Without it, the gods were not only ineffective, but they grew ever more so as each day passed. With the destruction of Thera and Atlantis, Ariadne had dealt a killing blow to the gods at the very start of the unwinding of her curse. At the height of their powers the gods could have stopped her; now they could do little but mouth feeble curses themselves... and succumb to the evil that stalked every part of Aegean life.

And so, as the seasons passed, and year turned into year, Ariadne's curse wrapped the Aegean world in its malevolent web. There were meager moments of glory, an occasional hour of laughter, but they became increasingly rare, and they passed entirely that day that the Trojan prince called Paris, enamored of the beautiful wife of the Spartan king Menelaus, stole her back to his home city of Troy.

Menelaus' wife was Helen, the girl who had comforted Theseus when Phaedre had died, and who had given him her virginity. Touched by Theseus, Helen was herself a walking curse. In her name all of Greece embarked upon a exhausting ten-year siege of Troy that ensnarled not only the Greeks and the Trojans, but the gods themselves. Weakened by the continuing effects of Thera's eruption as well as by the progressively worsening deterioration of the Game, Troy's collapse dealt the final death blow to the ancient Aegean gods.

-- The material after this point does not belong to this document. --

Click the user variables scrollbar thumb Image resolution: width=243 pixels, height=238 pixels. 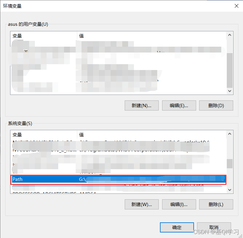[x=230, y=71]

Many died amid Troy's smoking ruins, others crept away to agonizing, lonely deaths amid the rocky peaks of Olympus. A few managed to keep drawing breath: Aphrodite, who secured Aeneas' escape from Troy, along with the magical kingship bands of the city; Hera, who, weeping, swore a revenge for Ariadne's destruction of all that was lovely; Poseidon, who crept away to his watery haven and took no further part in the lives of mortals; and Hades, who, alone among the gods, found a measure of strength within all the death.

Within a generation or two of Troy's destruction, Aphrodite had gone, murdered by her sorrow, and Poseidon was nothing more than a faint blue shadow moving slowly within the ocean's depths.

Hades kept to his Underworld, wanting no more to do with the mortal realm.

Only Hera, crippled, dying a little more each day, was left to try to undo what Ariadne had wrought.